Prove: if $ax^2-bx+c$ and $dx^3-bx+c$ have a common factor, then $a^3-abd+cd^2=0$.

Question

Prove: if $ax^2-bx+c$ and $dx^3-bx+c$ have a common factor, then $a^3-abd+cd^2=0$.

Not really sure how to proceed. I know that first I have to find the common factor. I guess it is $x-c$ because both expressions end with the constant $c$. Then plug in $x=c$ to get $ac^2-bc+c=0, c^3d-bc+c=0$. Hence:

$ac^2=c(b-1) $

$c^3d=c(b-1)$

$ac^2=c^3d \Rightarrow a =cd $

Plug into the original third expression:

$(cd)^3-(cd)bd+cd^2=0 \Rightarrow c^3d^3-bcd^2+cd^2=0 \Rightarrow c^3d^3=cd^2(b-1) \Rightarrow c^2d=b-1$

This is greatly simplified, but it doesn't prove it is equal to $0$. I think it would be helpful to know the proper way to first find the common factor instead of just guessing. Thanks!

Answer 1

Let $t$ be the common root. Then

$dt^3-bt+c=at^2-bt+c$

$dt^3-at^2=0$

$t^2(dt-a)=0$

$t=0$ or $t=\frac{a}{d}$

But $t=0$ is not a common root of the equations for $c\neq 0$. If $c=0$, $t$ is a common root but it does not satisfy the condition of the question.

For $t=\frac{a}{d}$

$a (\frac{a}{d})^2-b(\frac{a}{d})+c=0$

$a^3-abd+cd^2=0$.

Answer 2

The question is

Prove: if $ax^2-bx+c$ and $dx^3-bx+c$ have a common factor, then $a^3-abd+cd^2=0$.

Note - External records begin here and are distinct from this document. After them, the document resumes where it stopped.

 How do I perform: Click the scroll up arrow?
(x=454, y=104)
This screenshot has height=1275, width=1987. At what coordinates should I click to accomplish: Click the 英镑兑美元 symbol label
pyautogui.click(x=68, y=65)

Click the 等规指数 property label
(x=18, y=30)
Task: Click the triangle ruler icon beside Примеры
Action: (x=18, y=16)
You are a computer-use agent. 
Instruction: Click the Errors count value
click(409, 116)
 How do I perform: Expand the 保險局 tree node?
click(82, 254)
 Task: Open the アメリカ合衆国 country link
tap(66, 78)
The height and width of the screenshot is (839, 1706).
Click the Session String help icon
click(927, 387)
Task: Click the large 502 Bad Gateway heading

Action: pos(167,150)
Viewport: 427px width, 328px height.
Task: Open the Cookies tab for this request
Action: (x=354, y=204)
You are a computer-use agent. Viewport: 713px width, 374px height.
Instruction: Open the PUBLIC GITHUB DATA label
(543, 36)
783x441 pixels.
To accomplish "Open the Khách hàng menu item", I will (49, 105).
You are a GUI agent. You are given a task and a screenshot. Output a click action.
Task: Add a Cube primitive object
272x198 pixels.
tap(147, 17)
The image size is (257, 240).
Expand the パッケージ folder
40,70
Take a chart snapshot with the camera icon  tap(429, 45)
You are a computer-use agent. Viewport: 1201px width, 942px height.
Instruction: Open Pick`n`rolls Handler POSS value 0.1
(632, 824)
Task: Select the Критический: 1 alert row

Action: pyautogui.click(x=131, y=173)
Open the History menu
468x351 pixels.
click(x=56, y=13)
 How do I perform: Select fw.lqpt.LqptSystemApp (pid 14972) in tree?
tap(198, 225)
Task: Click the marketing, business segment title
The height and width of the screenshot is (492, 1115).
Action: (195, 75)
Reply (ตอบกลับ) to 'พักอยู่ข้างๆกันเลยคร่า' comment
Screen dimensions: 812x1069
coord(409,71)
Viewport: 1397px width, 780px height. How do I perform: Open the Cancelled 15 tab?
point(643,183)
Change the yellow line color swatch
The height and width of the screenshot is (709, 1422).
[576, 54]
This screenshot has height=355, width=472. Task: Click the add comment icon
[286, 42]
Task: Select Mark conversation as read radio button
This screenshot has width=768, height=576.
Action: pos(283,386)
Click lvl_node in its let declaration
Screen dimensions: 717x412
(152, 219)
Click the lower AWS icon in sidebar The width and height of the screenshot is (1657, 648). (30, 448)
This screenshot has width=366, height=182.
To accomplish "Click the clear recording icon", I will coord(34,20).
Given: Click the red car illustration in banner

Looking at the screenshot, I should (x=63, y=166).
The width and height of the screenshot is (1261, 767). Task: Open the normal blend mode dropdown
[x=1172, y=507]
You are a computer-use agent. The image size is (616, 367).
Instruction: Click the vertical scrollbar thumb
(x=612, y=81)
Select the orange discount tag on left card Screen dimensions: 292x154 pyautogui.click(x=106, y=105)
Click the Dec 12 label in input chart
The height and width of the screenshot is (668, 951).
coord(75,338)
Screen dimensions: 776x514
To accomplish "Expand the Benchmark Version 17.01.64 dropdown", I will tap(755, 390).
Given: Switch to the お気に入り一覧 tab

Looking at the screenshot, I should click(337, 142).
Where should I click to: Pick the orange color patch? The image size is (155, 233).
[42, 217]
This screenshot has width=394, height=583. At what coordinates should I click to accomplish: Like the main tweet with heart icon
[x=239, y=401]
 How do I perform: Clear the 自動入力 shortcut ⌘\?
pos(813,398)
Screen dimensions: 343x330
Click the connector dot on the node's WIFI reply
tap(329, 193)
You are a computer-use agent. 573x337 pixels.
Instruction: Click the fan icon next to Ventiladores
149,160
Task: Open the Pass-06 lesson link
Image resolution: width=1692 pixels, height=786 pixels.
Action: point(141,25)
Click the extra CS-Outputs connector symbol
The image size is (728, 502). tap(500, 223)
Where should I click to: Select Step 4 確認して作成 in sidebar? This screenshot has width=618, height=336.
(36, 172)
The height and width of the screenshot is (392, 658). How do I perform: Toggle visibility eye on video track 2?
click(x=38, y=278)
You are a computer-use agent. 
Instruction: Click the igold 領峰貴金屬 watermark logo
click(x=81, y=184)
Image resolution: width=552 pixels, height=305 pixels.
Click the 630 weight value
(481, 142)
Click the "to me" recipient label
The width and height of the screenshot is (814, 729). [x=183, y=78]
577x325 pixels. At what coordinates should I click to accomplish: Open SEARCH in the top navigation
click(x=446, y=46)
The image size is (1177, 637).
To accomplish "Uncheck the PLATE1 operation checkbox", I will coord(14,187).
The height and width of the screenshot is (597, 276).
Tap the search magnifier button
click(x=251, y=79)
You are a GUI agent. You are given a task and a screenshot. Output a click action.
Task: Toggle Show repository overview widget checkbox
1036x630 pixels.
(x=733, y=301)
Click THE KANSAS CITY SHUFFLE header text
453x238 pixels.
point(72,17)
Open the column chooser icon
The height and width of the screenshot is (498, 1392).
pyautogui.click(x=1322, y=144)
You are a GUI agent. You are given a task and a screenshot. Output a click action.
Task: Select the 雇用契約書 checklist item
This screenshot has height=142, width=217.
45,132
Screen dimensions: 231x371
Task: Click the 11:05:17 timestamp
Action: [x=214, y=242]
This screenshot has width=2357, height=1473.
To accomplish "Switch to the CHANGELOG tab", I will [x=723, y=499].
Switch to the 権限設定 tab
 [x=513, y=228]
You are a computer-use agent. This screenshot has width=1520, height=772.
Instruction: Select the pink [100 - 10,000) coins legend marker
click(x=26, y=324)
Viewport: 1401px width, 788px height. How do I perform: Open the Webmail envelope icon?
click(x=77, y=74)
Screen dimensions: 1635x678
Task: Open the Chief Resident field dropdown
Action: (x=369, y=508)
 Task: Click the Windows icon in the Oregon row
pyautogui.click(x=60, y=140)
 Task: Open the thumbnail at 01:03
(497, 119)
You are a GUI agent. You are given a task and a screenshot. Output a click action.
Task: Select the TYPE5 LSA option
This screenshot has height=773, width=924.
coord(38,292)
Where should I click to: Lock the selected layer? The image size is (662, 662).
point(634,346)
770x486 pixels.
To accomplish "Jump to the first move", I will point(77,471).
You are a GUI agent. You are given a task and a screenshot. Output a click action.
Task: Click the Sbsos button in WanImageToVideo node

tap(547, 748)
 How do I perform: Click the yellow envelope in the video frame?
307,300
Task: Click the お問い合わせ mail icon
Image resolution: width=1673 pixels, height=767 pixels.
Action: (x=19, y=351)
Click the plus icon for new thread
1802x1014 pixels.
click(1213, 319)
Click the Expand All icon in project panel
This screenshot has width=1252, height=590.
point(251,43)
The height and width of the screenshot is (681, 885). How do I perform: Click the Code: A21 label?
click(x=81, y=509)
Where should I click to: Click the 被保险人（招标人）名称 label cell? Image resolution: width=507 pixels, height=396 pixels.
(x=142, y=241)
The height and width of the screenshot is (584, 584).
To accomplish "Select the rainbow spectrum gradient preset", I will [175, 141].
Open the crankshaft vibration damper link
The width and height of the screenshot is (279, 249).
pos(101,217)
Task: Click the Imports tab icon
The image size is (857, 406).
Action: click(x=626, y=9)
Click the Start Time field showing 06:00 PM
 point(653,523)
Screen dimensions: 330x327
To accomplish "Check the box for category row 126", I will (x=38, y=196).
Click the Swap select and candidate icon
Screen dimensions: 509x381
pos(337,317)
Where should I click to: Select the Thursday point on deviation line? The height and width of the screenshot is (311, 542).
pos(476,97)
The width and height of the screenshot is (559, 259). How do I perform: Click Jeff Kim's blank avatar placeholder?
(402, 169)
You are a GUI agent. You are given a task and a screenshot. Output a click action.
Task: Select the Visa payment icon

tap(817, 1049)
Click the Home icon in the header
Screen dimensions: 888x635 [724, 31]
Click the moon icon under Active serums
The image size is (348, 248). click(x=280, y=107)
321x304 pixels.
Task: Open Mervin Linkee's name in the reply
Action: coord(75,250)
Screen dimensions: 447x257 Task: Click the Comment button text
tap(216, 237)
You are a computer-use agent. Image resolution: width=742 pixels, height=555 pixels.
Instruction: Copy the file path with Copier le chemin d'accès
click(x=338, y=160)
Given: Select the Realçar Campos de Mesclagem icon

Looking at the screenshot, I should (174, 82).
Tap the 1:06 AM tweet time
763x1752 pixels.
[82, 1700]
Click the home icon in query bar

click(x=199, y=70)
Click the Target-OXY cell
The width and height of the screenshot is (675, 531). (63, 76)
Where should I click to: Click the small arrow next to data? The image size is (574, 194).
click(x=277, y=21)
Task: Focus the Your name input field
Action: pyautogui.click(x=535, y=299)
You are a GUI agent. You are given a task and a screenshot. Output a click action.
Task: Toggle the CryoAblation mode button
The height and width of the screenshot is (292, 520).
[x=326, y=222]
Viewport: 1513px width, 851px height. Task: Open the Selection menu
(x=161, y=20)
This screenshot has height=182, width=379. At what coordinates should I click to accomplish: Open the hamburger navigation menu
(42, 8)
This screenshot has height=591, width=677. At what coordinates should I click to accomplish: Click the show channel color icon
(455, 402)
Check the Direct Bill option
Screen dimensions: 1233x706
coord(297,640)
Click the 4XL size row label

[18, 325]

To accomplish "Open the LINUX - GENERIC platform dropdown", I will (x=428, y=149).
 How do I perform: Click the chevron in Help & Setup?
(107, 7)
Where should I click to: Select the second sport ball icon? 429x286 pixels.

The common factor can be of degree $0, 1,$ or $2$. If the common factor is of degree $0$, then it divides $a, b, c, d$ but otherwise there is no constraint on them. Thus, we assume it is of degree greater than zero. If $\,c=0\,$ then the polynomials have a common factor of $\,x\,$ and $\,a, b, d\,$ otherwise have no constraint. Thus, we assume further that $\,c\ne 0.$

Compute the linear combination of the two polynomials

$$a(dx^3-bx+c)-dx(ax^2-bx+c) = (dx-a)(bx-c). \tag1 $$

Any common factor of the two given polynomials must divide any linear combination of them and hence the product of the two linear factors. Assuming the common factor is quadratic, then from equation $(1)$ we must have (where $u\ne 0$)

$$ u(ax^2-bx+c) = uax^2 -ubx +uc = (dx-a)(bx-c) = bdx^2 -(ab+cd)x +ac. $$

Equating the constant term implies $\,u=a.\,$ Now equating the first degree term implies $\,d=0\,$ which implies $\,a=0\,$ and hence $\,u=0\,$ which contradicts $\,u\ne 0.\,$ Thus, the common factor must be linear.

Again, from equation $(1)$ the linear factor must divide $\,(dx-a)\,$ or $\,(bx-c).\,$ Assume the second case then (where $\,u\ne 0$)

$$ ax^2-bx+c = (bx-c)(ux-v) = bux^2 -(cu+bv)x + cv. $$

Again, this implies that $\,a=bu,\,$ and $\,v=1\,$ since $\,c\ne 0.\,$ But now, the degree $1$ term implies that $\,cu=0\,$ which contradicts both $\,c\ne 0\,$ and $\,u\ne 0.\,$

So, assume the first case then (where $\,du\ne 0$)

$$ ax^2-bx+c = (dx-a)(ux-v) = dux^2 -(au+dv)x + av. $$

Equating the degree $0$ and $2$ terms to zero implies that $\,a = du, c = av.\,$ Equating the degree $1$ term to zero implies that $\, du^2 + dv - b = 0.\,$ Now substitute the values of $\,a,c\,$ in terms of $\,d,u,v\,$ into the condition

$$ a^3 - abd + cd^2 = ud^2(du^2 + dv - b) $$

which now equates to zero.

The result just proven is this:

Theorem: Given two polynomials with real coefficients $\,ax^2-bx+c\,$ and $\,dx^3-bx+c.\,$ Assuming $\,c\ne 0,\,$ if they have have a common linear factor, then $a^3-abd+cd^2=0$.